• _COMPLETE THE FOLLOWING_
**a)** Answer these questions using the Hacker News thread, one line each:
(i) According to the SAT example, how often is a random answer right?
(ii) Which technique for reducing unintentional bullshit does neonspark name?
(iii) Which prompt for the early LLMs does ACCount37 say "critical thinking" and "scientific method" feel similar to?
**b)** Write out the part of the Hacker News thread that opens with the words containing "We need to make" and closes with "imperfections and all.". Swap every "BS" in it for "nonsense".

• _SOURCE TEXT_

------------

Hacker News

RLVR can also encourage hallucinations quite easily. Think of SAT: giving a random answer is right 20% of the time, giving "I don't know" is right 0% of the time. If you only reward for test score, you encourage guesswork. So good RL reward design is as important as ever.

That being said, there are methods to train LLMs against hallucinations, and they do improve hallucination-avoidance. But anti-hallucination capabilities are fragile and do not fully generalize. There's no (known) way to train full awareness of its own capabilities into an LLM.

neonspark 3 days ago [ - ]

I think what you say is true, and I think that this is exactly true for humans as well. There is no known way to completely eliminate unintentional bullshit coming from a human’s mouth. We have many techniques for reducing it, including critical thinking, but we are all susceptible to it and I imagine we do it many times a day without too much concern.

We need to make these models much much better, but it’s going to be quite difficult to reduce the levels to even human levels. And the BS will always be there with us. I suppose BS is the natural side effect of any complex system, artificial or biological, that tries to navigate the problem space of reality and speak on it. These systems, sometimes called “minds”, are going to produce things that sound right but just are not true.

ACCount37 3 days ago [ - ]

It's a feeling I can't escape: that by trying to build thinking machines, we glimpse more and more of how the human mind works, and why it works the way it does - imperfections and all.

"Critical thinking" and "scientific method" feel quite similar to the "let's think step by step" prompt for the early LLMs. More elaborate directions, compensating for the more subtle flaws of a more capable mind.

------------

• _PROVIDED DATA_
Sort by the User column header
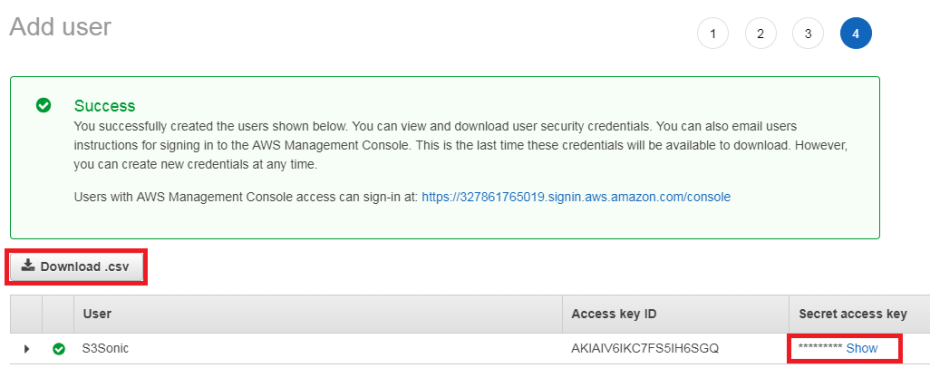The image size is (931, 369). (x=97, y=313)
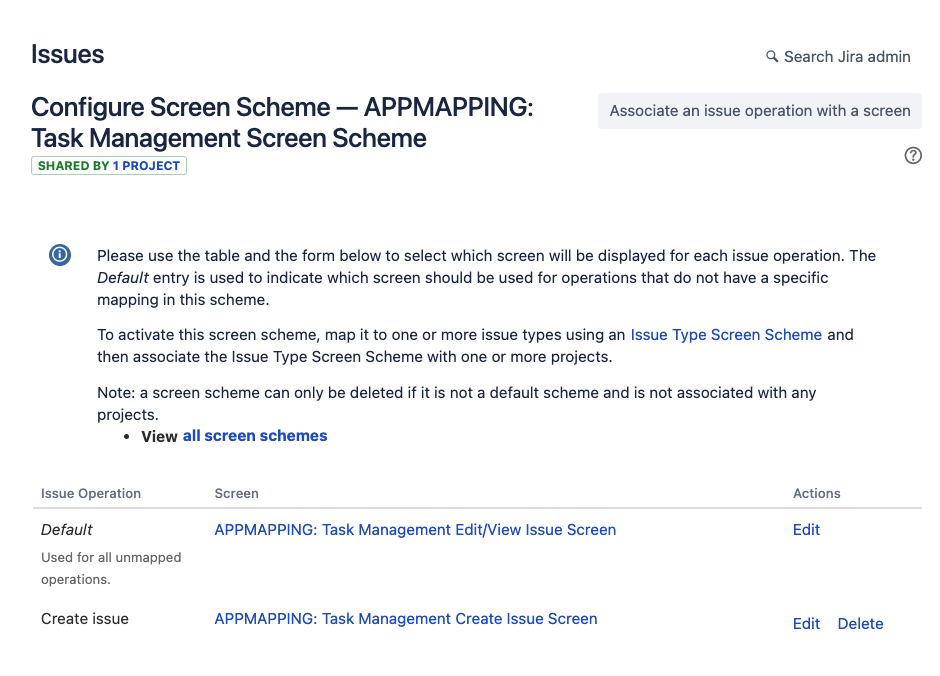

------------

• _ANSWERS TO THE PROBLEMS_
**a)**
(i) 20% of the time
(ii) Critical thinking
(iii) "let's think step by step"

**b)**
We need to make these models much much better, but it’s going to be quite difficult to reduce the levels to even human levels. And the nonsense will always be there with us. I suppose nonsense is the natural side effect of any complex system, artificial or biological, that tries to navigate the problem space of reality and speak on it. These systems, sometimes called “minds”, are going to produce things that sound right but just are not true.

ACCount37 3 days ago [ - ]

It's a feeling I can't escape: that by trying to build thinking machines, we glimpse more and more of how the human mind works, and why it works the way it does - imperfections and all.